**REQUIREMENT:**
Which of the lines below holds the string "agent"? Copy every line that does.

(Dataset entries)
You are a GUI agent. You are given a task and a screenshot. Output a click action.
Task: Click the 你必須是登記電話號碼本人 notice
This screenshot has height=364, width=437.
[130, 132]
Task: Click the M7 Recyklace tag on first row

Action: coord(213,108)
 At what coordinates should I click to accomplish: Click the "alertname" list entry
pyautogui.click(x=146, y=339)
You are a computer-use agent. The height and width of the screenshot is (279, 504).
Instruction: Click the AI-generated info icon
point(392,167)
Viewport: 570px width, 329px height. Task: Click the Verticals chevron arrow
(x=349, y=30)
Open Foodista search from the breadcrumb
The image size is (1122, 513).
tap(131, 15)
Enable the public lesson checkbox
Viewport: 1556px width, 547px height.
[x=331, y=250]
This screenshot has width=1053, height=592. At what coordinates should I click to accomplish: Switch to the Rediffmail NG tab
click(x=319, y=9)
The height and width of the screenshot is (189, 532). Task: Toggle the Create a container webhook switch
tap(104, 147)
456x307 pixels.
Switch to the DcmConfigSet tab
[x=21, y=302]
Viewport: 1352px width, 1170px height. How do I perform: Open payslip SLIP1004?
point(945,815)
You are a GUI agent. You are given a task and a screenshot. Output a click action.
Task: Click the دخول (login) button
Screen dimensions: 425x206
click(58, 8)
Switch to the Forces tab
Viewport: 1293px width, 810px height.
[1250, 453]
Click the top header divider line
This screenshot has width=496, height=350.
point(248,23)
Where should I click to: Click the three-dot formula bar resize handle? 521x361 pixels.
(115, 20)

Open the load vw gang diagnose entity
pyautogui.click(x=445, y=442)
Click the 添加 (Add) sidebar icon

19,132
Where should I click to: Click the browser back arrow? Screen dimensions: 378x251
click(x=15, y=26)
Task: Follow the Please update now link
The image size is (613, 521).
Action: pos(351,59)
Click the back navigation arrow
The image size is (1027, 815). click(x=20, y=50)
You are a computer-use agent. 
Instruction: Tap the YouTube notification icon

**FINISHED TASK:**
You are a GUI agent. You are given a task and a screenshot. Output a click action.
You are a computer-use agent. The height and width of the screenshot is (279, 504).
You are a GUI agent. You are given a task and a screenshot. Output a click action.
You are a computer-use agent. 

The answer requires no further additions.